Personal information
- Born: 2 April 1961 (age 65) Darlington, England

Sport
- Sport: Rowing
- Club: Nottingham RC

Medal record
Rowing
Representing England
Commonwealth Games
| Gold medal – first place | 1986 Edinburgh | Ltw coxless four |

= Alexa Forbes =

British rower (born 1961)

Alexa Forbes (born 2 April 1961) is a British retired rower who competed at the 1984 Summer Olympics.

==Early life==
Born in Darlington, she grew up in Newark-on-Trent, the daughter of rower Brian Forbes, and sister of Stuart Forbes (rower).

==Rowing career==
Forbes was part of the eight, that won the national title rowing for Great Britain senior squad boat, at the 1981 National Championships. This led to selection for the 1981 World Rowing Championships in Munich. The following year she was part of the eight that won the national title, rowing for an A.R.A squad, at the 1982 National Rowing Championships.

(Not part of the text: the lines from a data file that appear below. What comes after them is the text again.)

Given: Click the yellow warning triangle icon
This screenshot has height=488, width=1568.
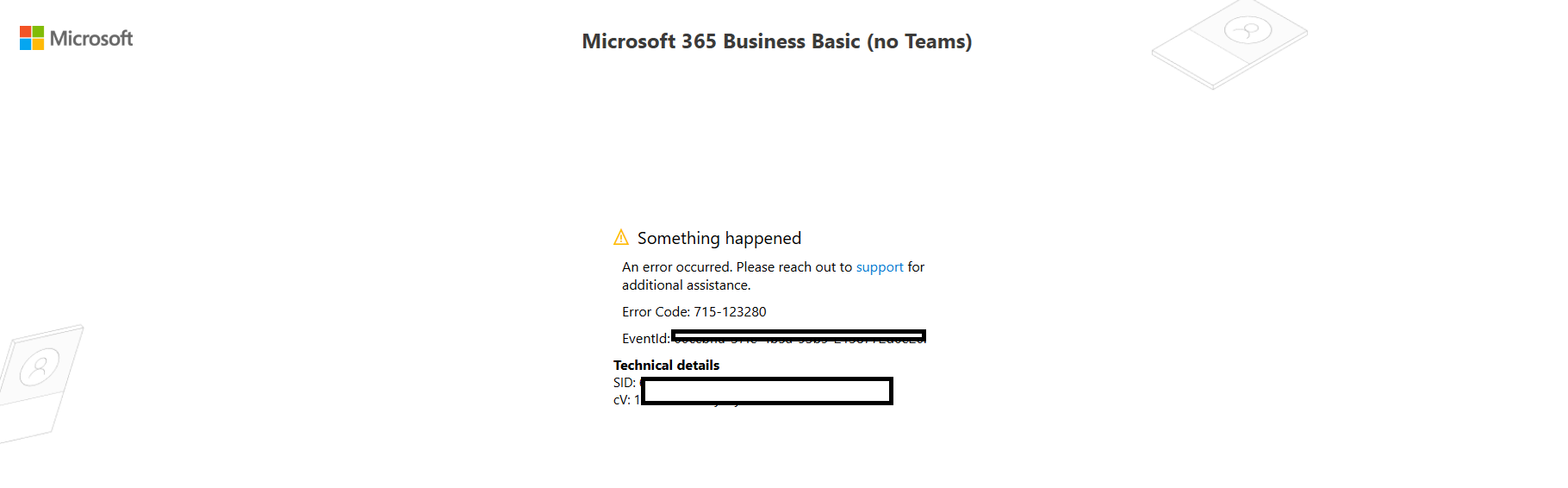Looking at the screenshot, I should [621, 237].
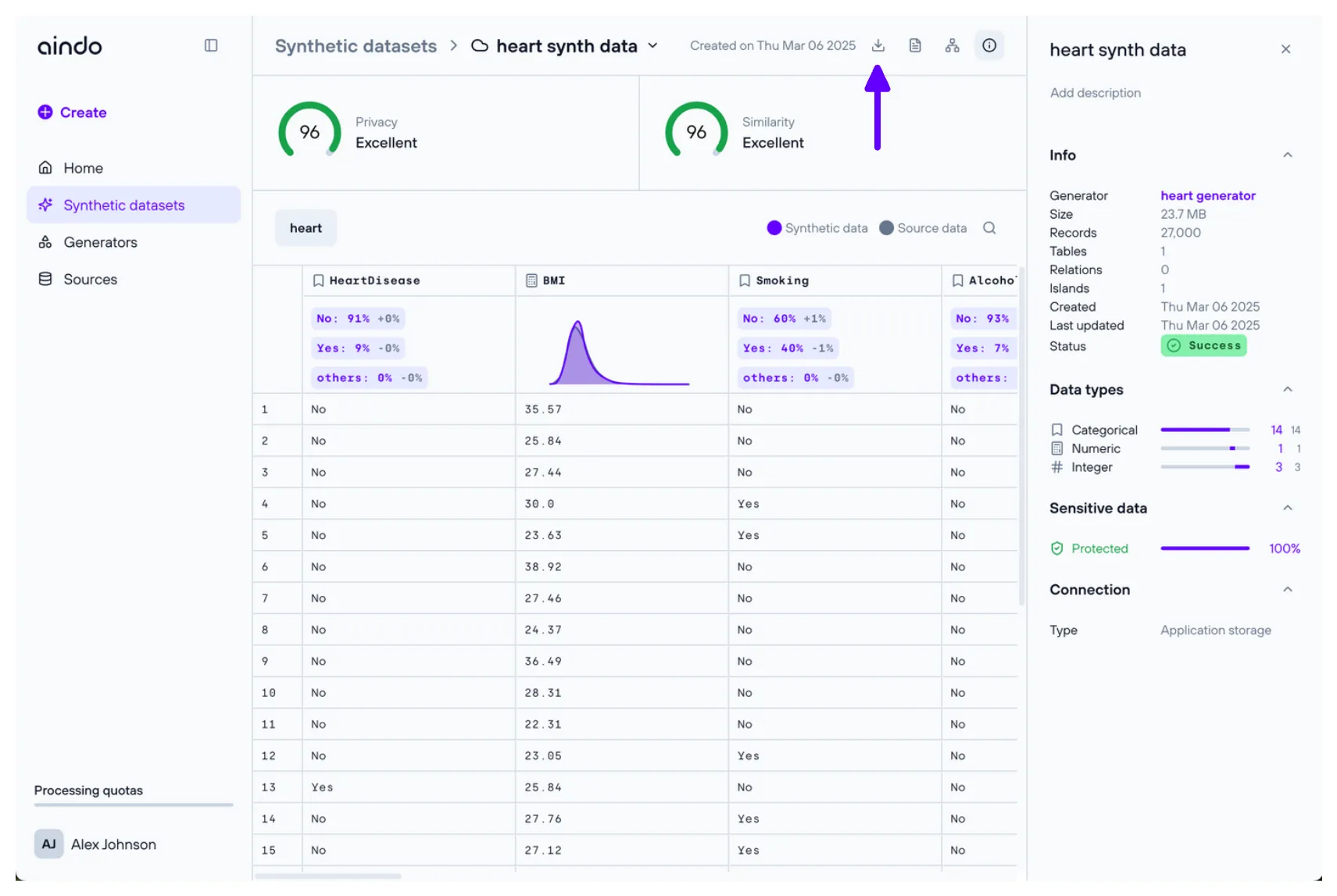
Task: Open the report document icon
Action: (x=915, y=45)
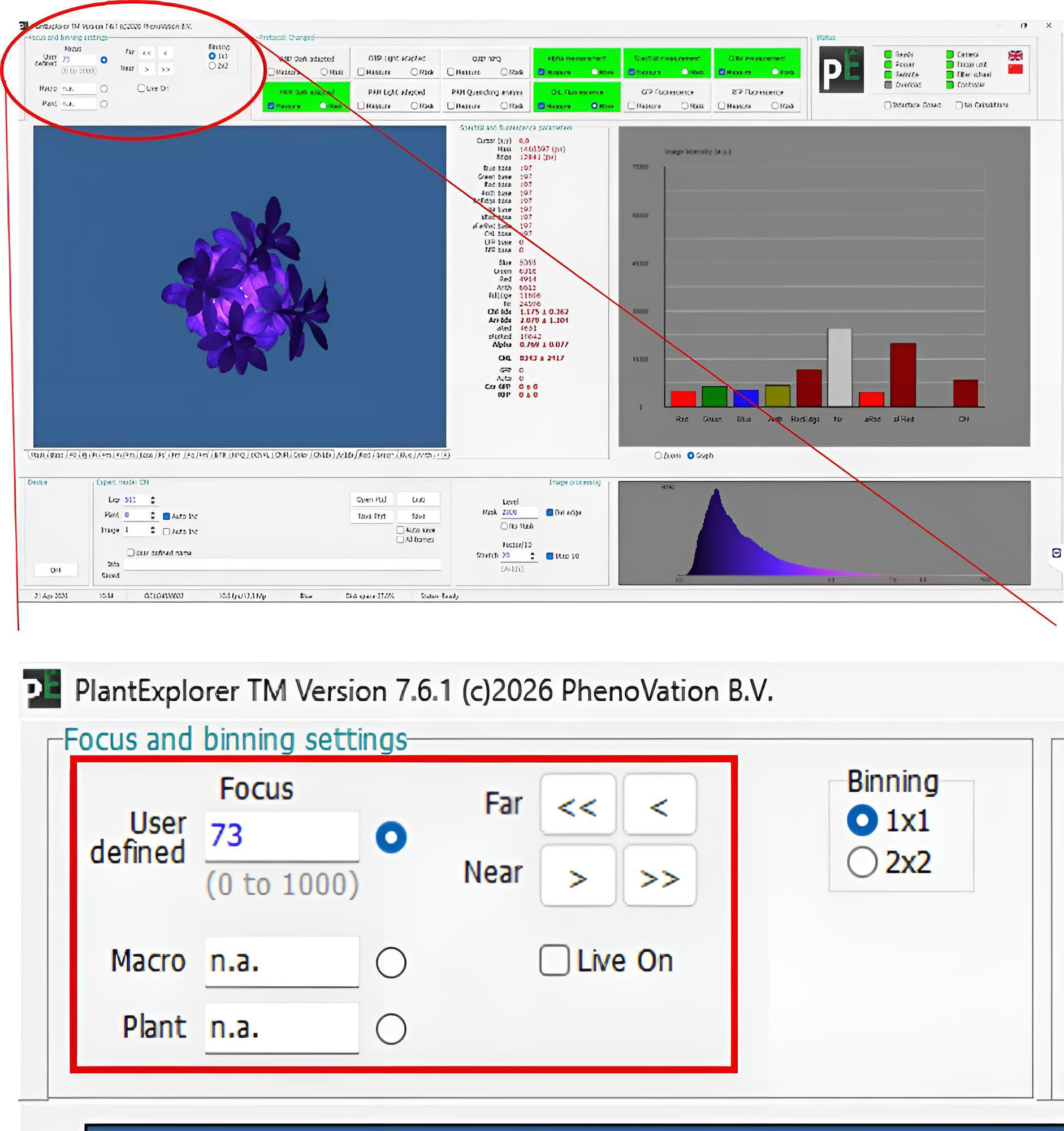The image size is (1064, 1131).
Task: Select the enlarged Macro focus radio button
Action: point(391,962)
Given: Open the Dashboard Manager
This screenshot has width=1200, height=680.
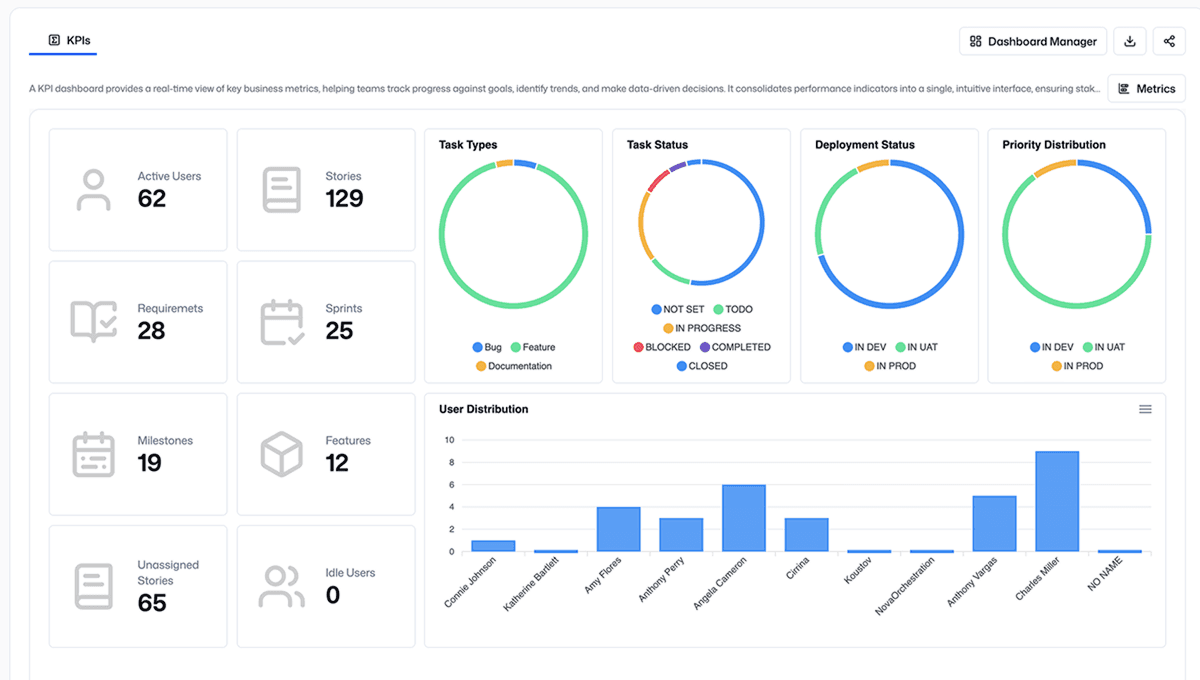Looking at the screenshot, I should point(1033,41).
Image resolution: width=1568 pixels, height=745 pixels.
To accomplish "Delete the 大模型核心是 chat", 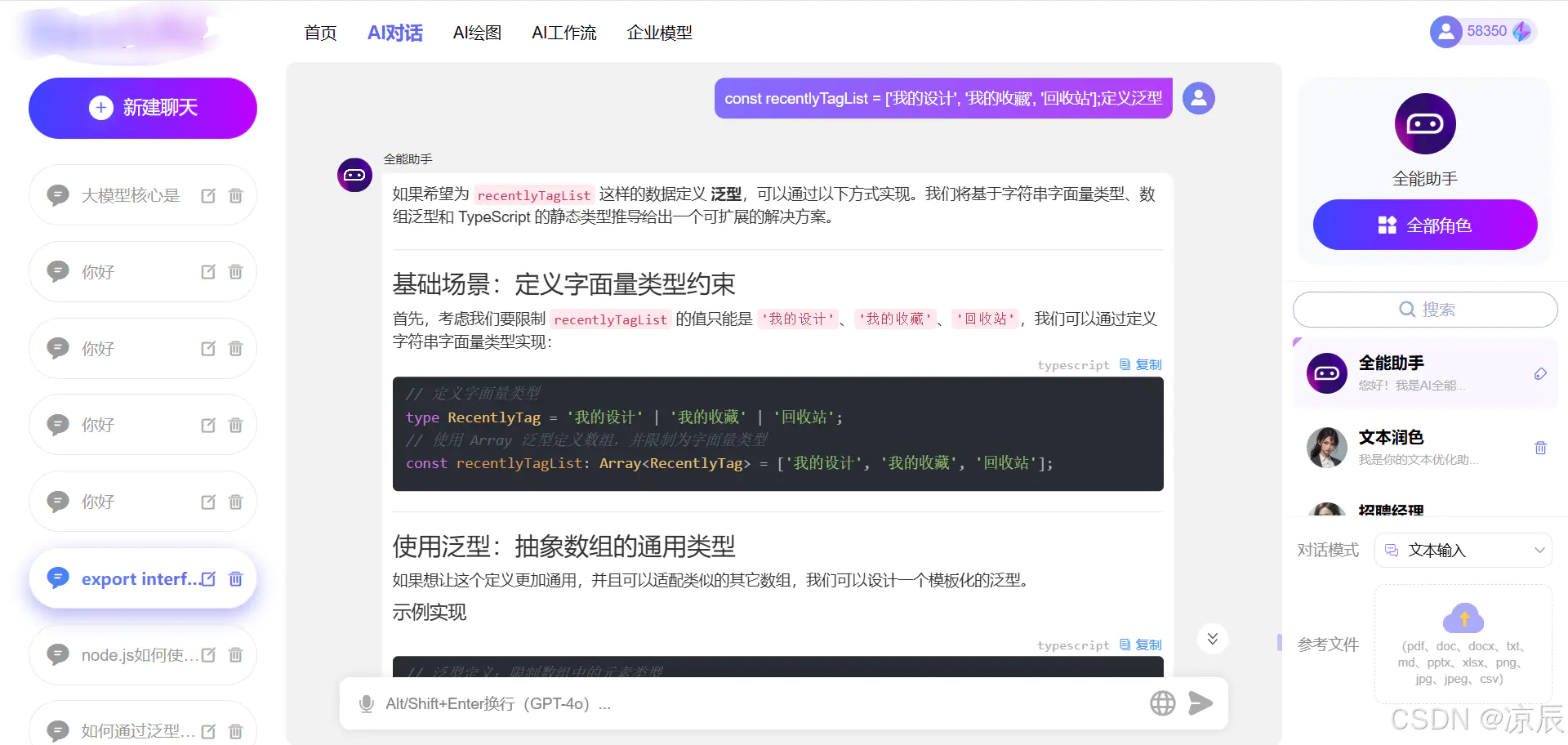I will coord(235,195).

Subsequently she went to her second World Championships, rowing at the 1982 World Rowing Championships in Lucerne.

In 1984, she was selected to represent Great Britain in the women's eight event at the 1980 Olympics in Moscow. The team which consisted of Astrid Ayling, Ann Callaway, Gillian Hodges, Kate Holroyd, Belinda Holmes, Sarah Hunter-Jones, Kate McNicol and Sue Bailey (cox) finished in fifth place.

She represented England and won a gold medal in the lightweight coxless four, at the 1986 Commonwealth Games in Edinburgh, Scotland.